How to calculate minimum constant speed to catch up with constantly accelerated moving point My homework wants me to calculate the minimal velocity needed to catch up with a train moving past me.
The train is accelerating with $a_z = const.$. After it drives past me with $v_{0}$, I take 2 seconds to react, after which I sprint after it with $v_p$.
What is the minimum $v_p$ with which I can manage to catch the train?
My attempt so far is this:
I set $x_z = x_p$.
$x_z = \int_{0}^{t} \int_{0}^{t} a_z dt dt$
$    = \int_{0}^{t} a_z t + v_0 dt $
$    = \frac{1}{2} a_z t^2 + v_0 t + x_0 $
$    = \frac{1}{2} a_z t^2 + v_0 t $
and
$x_p = v_p t$
and so I solve the following for t
$x_z = x_p$.
$\frac{1}{2}a_z t^2 + v_0 t = v_p t$
$\frac{1}{2}a_z t + v_0 = v_p$
$\frac{1}{2}a_z t = v_p - v_0$
$t = \frac{2(v_p - v_0)}{a_z}$ 
And so I am looking for $\min_{v_p} t = \frac{2(v_p - v_0)}{a_z} $ 
As I have two variables I dont know what to do or minimize. Clearly there is a space of solutions, but I dont know how to find the minimum.
Is my approach correct until here?
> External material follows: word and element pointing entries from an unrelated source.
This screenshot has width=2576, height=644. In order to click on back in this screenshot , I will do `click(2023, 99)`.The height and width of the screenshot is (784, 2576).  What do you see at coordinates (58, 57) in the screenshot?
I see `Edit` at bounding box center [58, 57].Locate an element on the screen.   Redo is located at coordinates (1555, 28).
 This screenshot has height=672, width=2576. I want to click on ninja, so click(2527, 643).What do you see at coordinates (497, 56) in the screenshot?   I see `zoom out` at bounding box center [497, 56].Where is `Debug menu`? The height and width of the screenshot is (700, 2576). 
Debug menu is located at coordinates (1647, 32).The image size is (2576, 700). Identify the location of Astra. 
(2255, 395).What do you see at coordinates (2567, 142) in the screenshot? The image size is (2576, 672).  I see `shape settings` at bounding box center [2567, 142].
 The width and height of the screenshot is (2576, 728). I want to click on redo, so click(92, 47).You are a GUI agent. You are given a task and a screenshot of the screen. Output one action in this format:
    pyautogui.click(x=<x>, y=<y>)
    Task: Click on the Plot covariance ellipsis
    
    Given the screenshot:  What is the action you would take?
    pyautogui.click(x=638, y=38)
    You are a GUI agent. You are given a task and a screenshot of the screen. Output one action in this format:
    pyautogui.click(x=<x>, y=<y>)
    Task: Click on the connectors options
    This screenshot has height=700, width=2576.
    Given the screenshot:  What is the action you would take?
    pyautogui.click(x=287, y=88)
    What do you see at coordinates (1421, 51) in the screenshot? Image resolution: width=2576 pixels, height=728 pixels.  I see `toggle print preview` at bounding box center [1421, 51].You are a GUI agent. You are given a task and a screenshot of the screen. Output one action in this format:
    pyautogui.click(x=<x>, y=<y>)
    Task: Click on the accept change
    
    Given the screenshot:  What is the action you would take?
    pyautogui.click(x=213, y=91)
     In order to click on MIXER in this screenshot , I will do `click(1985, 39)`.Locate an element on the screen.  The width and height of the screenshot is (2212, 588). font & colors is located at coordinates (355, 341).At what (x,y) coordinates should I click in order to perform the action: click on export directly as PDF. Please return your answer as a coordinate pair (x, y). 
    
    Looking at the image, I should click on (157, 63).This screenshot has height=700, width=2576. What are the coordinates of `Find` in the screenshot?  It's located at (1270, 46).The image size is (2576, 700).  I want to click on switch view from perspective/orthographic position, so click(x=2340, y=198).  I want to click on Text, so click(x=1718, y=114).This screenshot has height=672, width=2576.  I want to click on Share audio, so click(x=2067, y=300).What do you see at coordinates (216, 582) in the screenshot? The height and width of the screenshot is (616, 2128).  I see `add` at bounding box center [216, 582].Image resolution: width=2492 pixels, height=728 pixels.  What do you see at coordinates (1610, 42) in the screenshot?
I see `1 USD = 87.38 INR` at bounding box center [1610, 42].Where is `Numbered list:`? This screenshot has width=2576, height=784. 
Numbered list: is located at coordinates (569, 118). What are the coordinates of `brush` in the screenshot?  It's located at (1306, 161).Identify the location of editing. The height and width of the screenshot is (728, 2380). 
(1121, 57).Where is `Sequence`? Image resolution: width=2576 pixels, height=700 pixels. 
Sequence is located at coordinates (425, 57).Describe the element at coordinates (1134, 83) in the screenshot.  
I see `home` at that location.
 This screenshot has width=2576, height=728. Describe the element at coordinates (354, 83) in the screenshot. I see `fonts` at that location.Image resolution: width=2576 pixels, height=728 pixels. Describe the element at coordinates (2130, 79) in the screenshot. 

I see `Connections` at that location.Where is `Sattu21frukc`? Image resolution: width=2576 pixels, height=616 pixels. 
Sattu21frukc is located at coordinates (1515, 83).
Can you give me any tips?
 A: Since you react after 2 seconds
$$
x_z = {1 \over 2}a_z(t+2)^2 +v_0(t+2)
$$
and Since 
$$
x_z=x_p
$$
$$
v_pt={1 \over 2}a_z(t+2)^2 +v_0(t+2)
$$
$$
v_p={1 \over 2t}a_z(t+2)^2 +{v_0(t+2) \over t}
$$
$$
v_p={1 \over 2t}a_z(t^2+2t+4) +{v_0(t+2) \over t}
$$
$$
v_p={1 \over 2}a_z(t+2+4/t) +v_0(1+2/t)
$$
$$v_p=a_z t/2+2a_z/t +2v_0/t +a_z+v_0$$
to find the minimum value of function we equate the slope to zero
$$d v_d/dt  = a_z/2 - 2(a_z+v_0)/t^2 = 0$$
$$ => t= \sqrt{4(1+v_0/a_z)}$$
so if you substitute in above equation you will get minimum constant speed
A: You’ve correctly determined the equation of motion $s=\frac12a_zt^2+v_0t$ for the train, but as noted in a comment you’ve neglected to take into account the two second delay before you instantly accelerate to the interception speed $v_p$, so the correct equation of motion for your running is $s=v_p(t-2)$.  
You want this line to intersect the parabola at $t\ge2$, so equate the two expressions for $s$ to get the equation $$\frac12a_zt^2+v_0t=v_p(t-2).\tag{*}$$ The line’s slope corresponds to your running speed, so for minimal speed this line should be tangent to the parabola. Therefore, choose a positive $v_p$ so that (*) has exactly one real root (hint: examine the discriminant).